NSA’s Dishfire collected 200m texts per day: one per cent of total SMS traffic
The Guardian newspaper continues to produce startling revelations about the extent of US telecoms surveillance and eavesdropping, through its access to leaked top secret documents from NSA whistleblower Edward Snowden. With the UK’s own GCHQ agency having seemingly unlimited access to this information, circumventing the need for domestic political oversight, it raises major questions about privacy and accountability.
The latest revelations concern the NSA’s Dishfire program, which reportedly collects around 200m text messages per day from phone users in the US and overseas. In fact, the 200m figure is derived from an agency presentation from 2011, which revealed that Dishfire collected an average of 194 million text messages a day in April of that year. So, almost four years on, the daily total must be well in excess of 200m by now.
Even as a number out of context, 200m is huge, but then you have to remember what is the total daily SMS traffic.
In 2011, there were around 16 billion person-to-person SMS texts sent every day (give or take, depending on who is doing the research), a figure that doesn’t include OTT messaging. So, assuming we are talking about US billions, the 200m represents 1.25 percentage point of the total. To be able to collect – and process – just over one SMS message out of every 100 sent is a staggering technical achievement.
Apparently, Dishfire uses an unfocused approach to collection. Rather than limit its net to existing surveillance targets, it instead collects whatever it can. So with the annual volume of SMS messages now remaining flat, and processing capabilities increasing, this one per cent is certain to go far higher – if left unchecked.
Of course, it begs a couple of questions. Such as, how exactly is the NSA getting this traffic (with the full co-operation of telcos, or covertly?), and from where? For the moment, we’ll have to be content with speculation, as not surprisingly no-one is available to comment.
But one question we can answer is what the NSA does with these messages. According to a joint investigation between the Guardian and Channel 4 news, a second NSA program known as ‘Prefer’ conducts automated analysis on the untargeted messages. Here’s what they claim Prefer extracts on an average day:
More than 5m missed-call alerts, for contact-chain analysis (working out someone’s social network from who they contact and when),
Details of 1.6m US border crossings a day, from network roaming alerts,
Over 110,000 names from Vcards (including the ability to save images),
Over 800,000 financial transactions (through text-to-text payments or linking credit cards to phone users),
More than 76,000 separate geolocation data (such as requests for route information or to set up meetings).
The good news for US citizens is that communications from US phone numbers were removed from the database, but those of other countries, including the UK, were not. And given the UK’s apparent free access to the NSA’s database, GCHQ was able to utilise this data in ways not forseen by its political masters. For example, GCHQ apparently analyses the untargeted UK data to identify possible ‘persons of interest’, to develop new targets. All done without legal warrants.
Vodafone commented on the latest revelations, at the request of Channel 4 News.
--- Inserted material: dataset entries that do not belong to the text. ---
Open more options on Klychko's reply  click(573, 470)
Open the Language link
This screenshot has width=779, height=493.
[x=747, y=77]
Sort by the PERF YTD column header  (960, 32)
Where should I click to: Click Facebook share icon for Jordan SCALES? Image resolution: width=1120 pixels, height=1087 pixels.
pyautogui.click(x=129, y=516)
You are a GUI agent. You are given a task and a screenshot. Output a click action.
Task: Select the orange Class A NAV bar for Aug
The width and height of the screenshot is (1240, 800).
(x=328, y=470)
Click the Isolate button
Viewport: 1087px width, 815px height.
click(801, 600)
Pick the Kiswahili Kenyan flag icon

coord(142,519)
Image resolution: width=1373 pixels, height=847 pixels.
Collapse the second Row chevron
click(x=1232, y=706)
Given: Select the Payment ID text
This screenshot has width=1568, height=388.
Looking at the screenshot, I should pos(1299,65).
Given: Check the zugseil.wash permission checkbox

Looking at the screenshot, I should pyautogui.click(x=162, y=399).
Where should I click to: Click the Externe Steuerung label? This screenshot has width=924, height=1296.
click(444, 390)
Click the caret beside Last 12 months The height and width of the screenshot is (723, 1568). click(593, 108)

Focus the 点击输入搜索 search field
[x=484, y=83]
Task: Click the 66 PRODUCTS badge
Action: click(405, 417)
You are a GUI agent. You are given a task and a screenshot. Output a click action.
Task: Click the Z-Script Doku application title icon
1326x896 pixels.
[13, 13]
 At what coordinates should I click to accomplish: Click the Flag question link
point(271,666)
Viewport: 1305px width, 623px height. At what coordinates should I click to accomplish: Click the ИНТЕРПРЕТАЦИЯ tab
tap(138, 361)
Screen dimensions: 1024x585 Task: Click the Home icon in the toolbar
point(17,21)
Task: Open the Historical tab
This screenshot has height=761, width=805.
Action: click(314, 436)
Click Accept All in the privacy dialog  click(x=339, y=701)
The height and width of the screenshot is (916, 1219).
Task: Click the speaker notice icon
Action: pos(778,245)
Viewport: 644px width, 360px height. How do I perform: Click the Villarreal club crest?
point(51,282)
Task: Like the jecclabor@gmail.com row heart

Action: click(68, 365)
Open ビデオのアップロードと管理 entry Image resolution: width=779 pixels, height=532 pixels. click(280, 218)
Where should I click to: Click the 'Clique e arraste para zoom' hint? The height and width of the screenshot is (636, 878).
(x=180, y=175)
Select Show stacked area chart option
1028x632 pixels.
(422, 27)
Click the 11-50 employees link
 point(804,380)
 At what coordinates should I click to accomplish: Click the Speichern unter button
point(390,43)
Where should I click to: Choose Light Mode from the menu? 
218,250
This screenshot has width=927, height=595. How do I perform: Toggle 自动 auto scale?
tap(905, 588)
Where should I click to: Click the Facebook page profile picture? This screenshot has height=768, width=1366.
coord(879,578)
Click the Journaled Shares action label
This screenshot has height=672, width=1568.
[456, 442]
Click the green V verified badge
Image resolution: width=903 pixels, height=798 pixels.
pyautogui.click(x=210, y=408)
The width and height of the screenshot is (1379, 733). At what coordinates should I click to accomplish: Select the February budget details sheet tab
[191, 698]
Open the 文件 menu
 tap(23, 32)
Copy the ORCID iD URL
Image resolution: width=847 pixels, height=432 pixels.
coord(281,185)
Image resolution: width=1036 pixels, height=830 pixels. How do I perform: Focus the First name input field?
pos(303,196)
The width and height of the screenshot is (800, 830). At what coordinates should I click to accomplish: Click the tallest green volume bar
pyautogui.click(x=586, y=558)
Its privacy officer and head of legal for privacy, security and content standards for the group said:
“It’s the first we’ve heard about it and naturally we’re shocked and surprised. What you’re describing sounds concerning to us because the regime that we are required to comply with is very clear and we will only disclose information to governments where we are legally compelled to do so, won’t go beyond the law and comply with due process. But what you’re describing is something that sounds as if that’s been circumvented. And for us as a business this is anathema because our whole business is founded on protecting privacy as a fundamental imperative.”
Later today, US President Obama is expected to give a speech outlining his response to a recent report from his NSA review panel. There is speculation that the whole Dishfire program will be discontinued, or at least radically changed, and that a little more consideration will be paid to the privacy rights of overseas citizens.
Meanwhile, and although not directly related it is of relevance, news emerges of a new smartphone launch at Mobile World Congress next month. Not just any phone though, this one is designed “to put privacy and control ahead of everything else. Ahead of carriers. Ahead of advertising.”
Designed by the Spanish firm Geekphone (which worked on the first developer model of a Firefox handset), the company says its Blackphone is “the world’s first smartphone which prioritizes the user’s privacy and control, without any hooks to carriers or vendors. It comes preinstalled with all the tools you need to move throughout the world, conduct business, and stay in touch, while shielding you from prying eyes.”
It apparently uses a forked version of Android, called PrivatOS. We’re pretty excited to find out more next month.